- _Exercise details_: From the line containing "Task: Click the Time zone value text" down to the final line of the entries below, return each line exactly and drop the pictures.

Collected data
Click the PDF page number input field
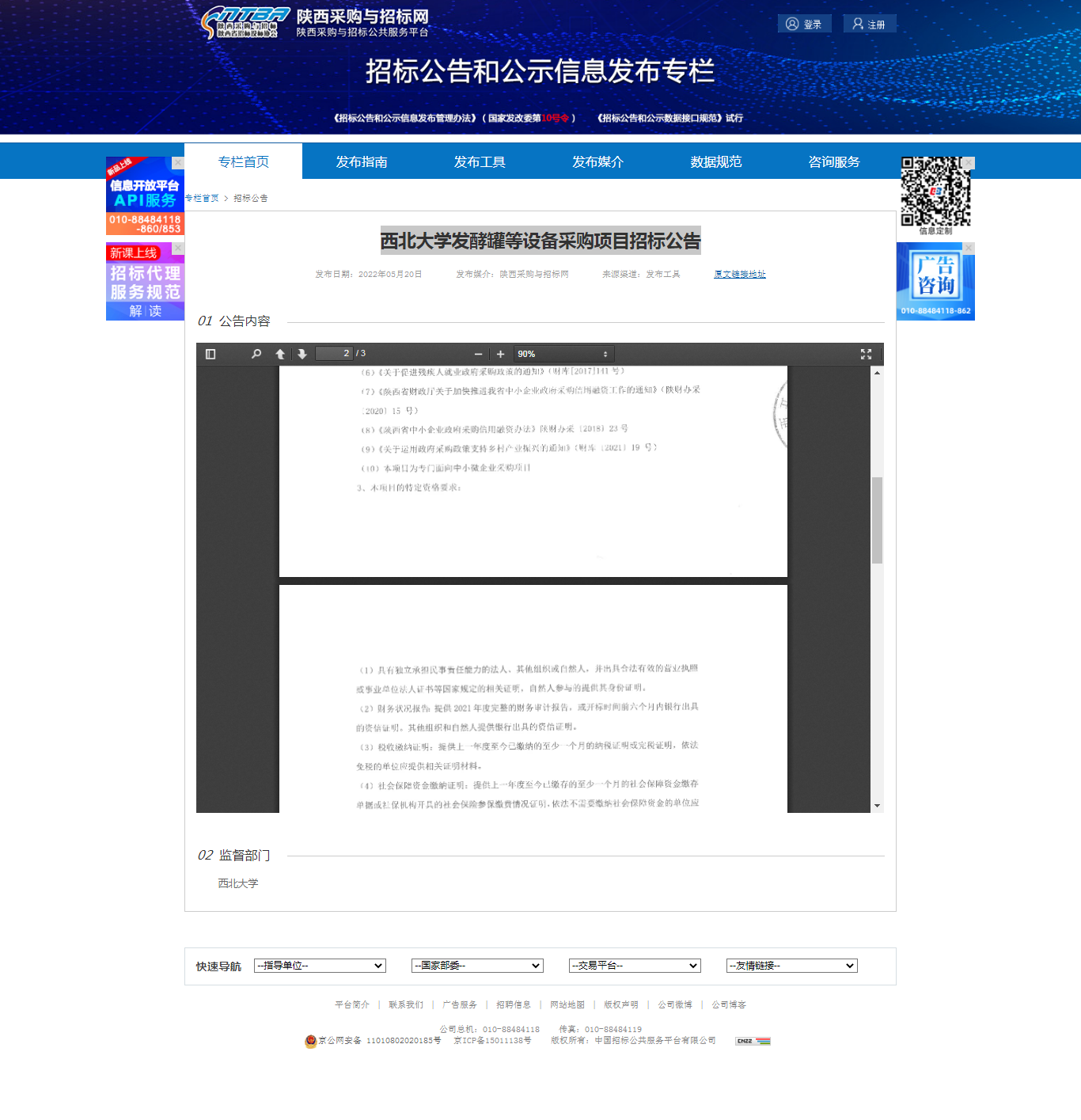 click(x=334, y=354)
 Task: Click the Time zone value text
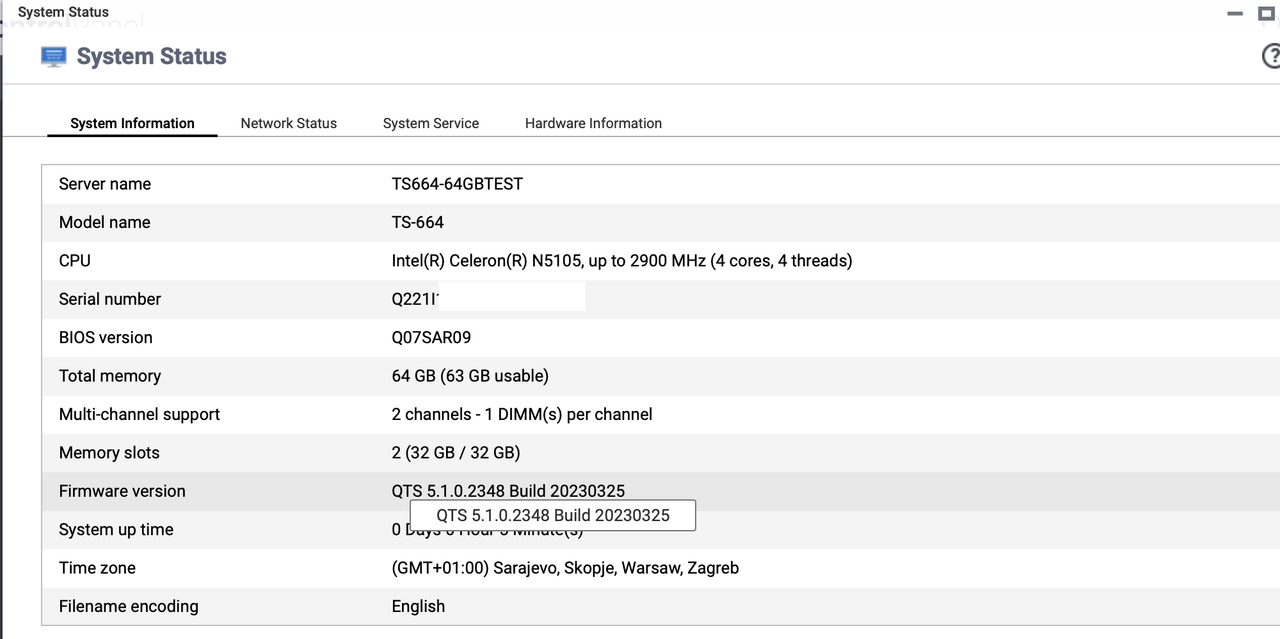[565, 568]
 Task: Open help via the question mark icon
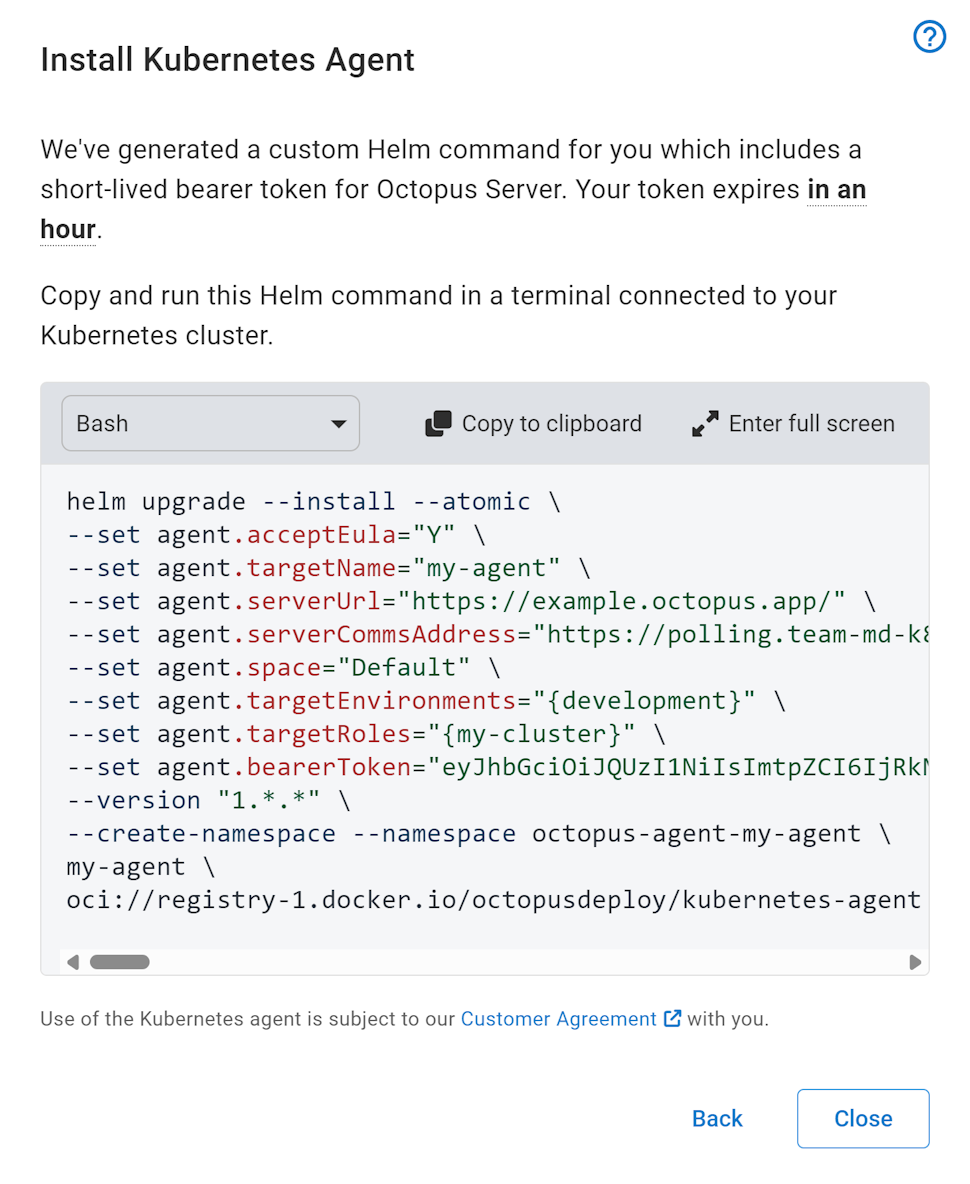(929, 37)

- _Result_:
 Task: Click the Time zone value text
[565, 568]
 Task: Open help via the question mark icon
(929, 37)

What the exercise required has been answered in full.